SINGAPORE - The Singapore Armed Forces (SAF) is making a suite of changes to land, air and sea operations to better tackle the scourge of terrorism, which has risen in worrying intensity and proximity to Singapore.
Outlining the steps, Defence Minister Ng Eng Hen said some 18,000 soldiers, including full-time national servicemen (NSFs) and NSmen, will be trained yearly at the Island Defence Training Institute, which opens in end-July.
The training will cover areas such as scenario-based simulation and live-firing for homeland security operations; search-and-arrest procedures to be undertaken by SAF personnel; knowledge of legal powers and rights of private defence; and retractable truncheon drills.
If the need arises, selected NS units may also be deployed for homeland security operations during in-camp training (ICT), such as joint deterrence patrols with the Singapore Police Force island-wide and coastal surveillance operations.
NS units will also undergo refresher training during ICT so their skills are kept current and they can be readily deployed.
Speaking to local and foreign media earlier this week ahead of SAF Day tomorrow (Jul 1), Dr Ng said Singapore is refining its counter-terrorism response by equipping each soldier with counter-terrorism skills, just as how the terrorist threat has gone "from wholesale to retail".
He cited the Al-Qaeda group as an example of wholesale terrorism with a centralised hierarchy and foot soldiers that lacked crucial skills like bomb-making while the Islamic State in Iraq and Syria (ISIS) group is an embodiment of retail terrorism, with its individual fighters possessing skills to make improvised explosive and carry out hijacking or kidnapping.
"Now just as terrorism has gone from wholesale to retail, we need to have those capabilities for our own self-defence at the retail level," said Dr Ng, noting this year's SAF Day is significant as it also marks 75th anniversary of the Fall of Singapore and 50th year of national service.

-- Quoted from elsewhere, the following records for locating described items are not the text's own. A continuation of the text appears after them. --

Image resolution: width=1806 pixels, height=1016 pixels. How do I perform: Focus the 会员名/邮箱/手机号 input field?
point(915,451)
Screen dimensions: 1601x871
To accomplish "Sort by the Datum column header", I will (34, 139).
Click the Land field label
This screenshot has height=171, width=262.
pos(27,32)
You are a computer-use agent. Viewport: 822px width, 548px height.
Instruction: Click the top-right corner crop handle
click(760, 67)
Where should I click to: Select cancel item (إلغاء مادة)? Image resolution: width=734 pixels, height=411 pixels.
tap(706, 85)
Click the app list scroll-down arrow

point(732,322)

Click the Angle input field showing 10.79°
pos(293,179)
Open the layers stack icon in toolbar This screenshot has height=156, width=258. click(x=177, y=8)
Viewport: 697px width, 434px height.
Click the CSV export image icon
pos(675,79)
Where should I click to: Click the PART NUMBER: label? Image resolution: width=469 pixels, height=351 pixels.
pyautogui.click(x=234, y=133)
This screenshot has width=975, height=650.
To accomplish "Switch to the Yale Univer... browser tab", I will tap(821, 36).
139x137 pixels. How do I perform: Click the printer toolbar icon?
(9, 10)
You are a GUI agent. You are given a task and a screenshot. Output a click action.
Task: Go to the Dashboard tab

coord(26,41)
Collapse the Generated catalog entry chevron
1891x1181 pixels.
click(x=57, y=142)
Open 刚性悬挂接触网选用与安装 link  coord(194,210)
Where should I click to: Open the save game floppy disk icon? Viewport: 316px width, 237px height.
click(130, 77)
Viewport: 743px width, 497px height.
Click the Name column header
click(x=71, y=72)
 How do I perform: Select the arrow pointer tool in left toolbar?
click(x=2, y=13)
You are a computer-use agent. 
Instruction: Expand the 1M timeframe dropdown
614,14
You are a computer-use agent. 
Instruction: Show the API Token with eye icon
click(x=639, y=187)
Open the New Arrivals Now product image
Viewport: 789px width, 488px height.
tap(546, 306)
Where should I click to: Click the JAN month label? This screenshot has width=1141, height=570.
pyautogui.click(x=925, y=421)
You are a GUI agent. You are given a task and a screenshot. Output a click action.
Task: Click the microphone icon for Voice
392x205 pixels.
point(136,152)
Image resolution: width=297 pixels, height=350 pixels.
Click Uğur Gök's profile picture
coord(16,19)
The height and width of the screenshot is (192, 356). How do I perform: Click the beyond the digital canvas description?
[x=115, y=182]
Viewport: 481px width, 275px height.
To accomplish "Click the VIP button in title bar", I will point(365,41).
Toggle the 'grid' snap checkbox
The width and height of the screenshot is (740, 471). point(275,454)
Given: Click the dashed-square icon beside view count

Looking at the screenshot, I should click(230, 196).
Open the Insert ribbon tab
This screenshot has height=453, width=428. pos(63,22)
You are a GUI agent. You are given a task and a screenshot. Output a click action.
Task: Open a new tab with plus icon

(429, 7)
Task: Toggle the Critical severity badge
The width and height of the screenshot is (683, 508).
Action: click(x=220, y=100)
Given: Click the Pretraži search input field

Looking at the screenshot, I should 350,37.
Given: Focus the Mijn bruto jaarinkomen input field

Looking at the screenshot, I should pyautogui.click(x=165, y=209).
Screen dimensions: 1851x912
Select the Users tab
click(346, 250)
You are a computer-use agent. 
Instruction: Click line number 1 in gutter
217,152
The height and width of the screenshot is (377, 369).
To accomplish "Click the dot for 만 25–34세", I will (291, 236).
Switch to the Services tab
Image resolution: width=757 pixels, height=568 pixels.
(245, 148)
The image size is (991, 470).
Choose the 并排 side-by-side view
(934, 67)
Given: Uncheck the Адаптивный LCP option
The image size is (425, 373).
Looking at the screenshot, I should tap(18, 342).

He said the rise of ISIS-linked terrorists fighting in the Philippine city of Marawi is a worrying sign of the threat getting closer to home.
Another cause for concern is the increase of such incidents globally. Terror incidents jumped three fold from about 5,000 in 2011 to nearly 17,000 in 2014. In contrast, the figure in 2000 was around 1,800.
"The assumption is that attacks that occur in Singapore may increase in scale, frequency and impact. It's a sobering change of assumptions, but I think we better change to meet a heightened need rather than be caught with inadequate resources," said Dr Ng, who also touched on the need to be vigilant against terrorism in his SAF Day message delivered on Friday (June 30).
On the maritime front, the Republic of Singapore Navy will be deploying more unmanned assets and tapping on more effective data analytics to enhance security, too.
The Republic of Singapore Air Force (RSAF) has put in place an enhanced Island Air Defence system that promises to "see more, be more responsive and more capable in dealing with a wider spectrum of threats".
The RSAF has introduced advanced sensors that provides 24 hour low-level radar coverage and developed a Combat Management System that fuses information from multiple sources to present an integrated view of the air situation.
It is also adopting more advanced weaponry to deal with a wider spectrum of threats, like replacing the I-Hawk surface-to-air missile systems with the Aster-30 Missile System that is able to intercept air threats up to 70km away, almost double the former's 40km range.
The SAF is also increasing linkages with the Home Team by validating their various plans and developing a common command and control information system "so that agencies can talk", said Dr Ng, who also touched on other topics, such as Singapore's readiness to render help in taming the Marawi conflict.
He added that Singapore and Singaporeans have to deal with terrorism decisively and "prepare for it" as it is an endemic problem that might not go away within a decade.
"It might not go away even within our lifetime. And when they attack us, we must respond to it, make sure that we remain cohesive, make sure that we deal with the aftermath."
Corporal First Class Muhammad Syafiq Danial Samsaidi, 21, from the 4th Battalion Singapore Infantry Regiment, took part in a deterrence patrol with the police last year.
He said he noticed some members of the public looked concerned and distressed at the sight of soldiers near a school in the west.
"The public shouldn't worry, we are here to protect them at all costs," he told reporters.